Bugisu Farmers Lose Millions in Coffee mishandling

1804 Views Mbale, Eastern Region, Uganda

In short
"The high demand is forcing farmers to sale coffee which has not dried to the recommended international standards"

Poor drying techniques of coffee drying is costing  Arabica coffee farmers in Bugisu sub-region a fortune.

It all starts with Farmers who want to cash in on the current boom in the price of coffee, rushing to pack raw coffee beans.

Currently the farm gate market price premium dry coffee in Mt. Elgon region stands at 9,975 shillings per kg. This is the first time the price of coffee has more than doubled in the last ten years.

The high demand is forcing farmers to sale coffee which has not dried to the recommended international standards.

Charles Mungoma, the Quality Controller at Bugisu Cooperative Union-BCU, says that the internationally recommended moisture content of dry coffee parchment is 12 percent, but some farmers bring coffee to the union which has 17% moisture content.

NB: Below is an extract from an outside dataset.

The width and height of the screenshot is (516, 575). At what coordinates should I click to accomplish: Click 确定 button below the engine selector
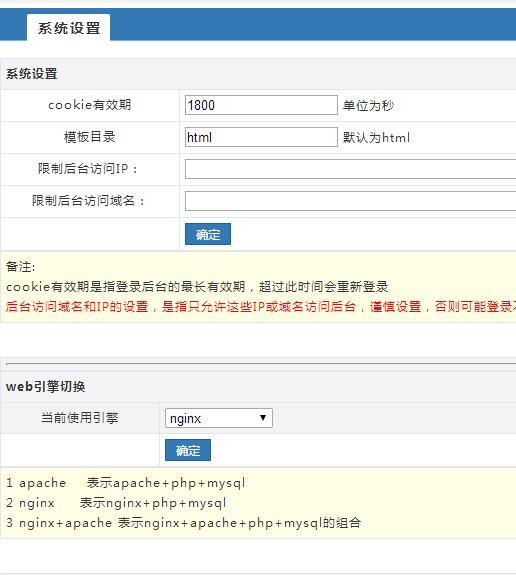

Mungoma explains that the union is  forced to turn away the farmers or offer them lower than the actual prize because of the high moisture content.

// Cue in: “When they deliver coffee here…”
Cue out “…Which compensates the moisture content”

Mungoma says while the farmers bring in coffee with high moisture content, the middlemen aggravate the problem by bring coffee beans mixed with either  beans or maize. He explains that some businessmen deliberately mix  two bags of beans to make five bags of coffee in order to cash in on the high demand.

There is currently high demand of Arabica coffee.

The management of Bugisu cooperative union believe the high demand could be a result of a shortfall from Brazil which is the world’s leading producer of coffee.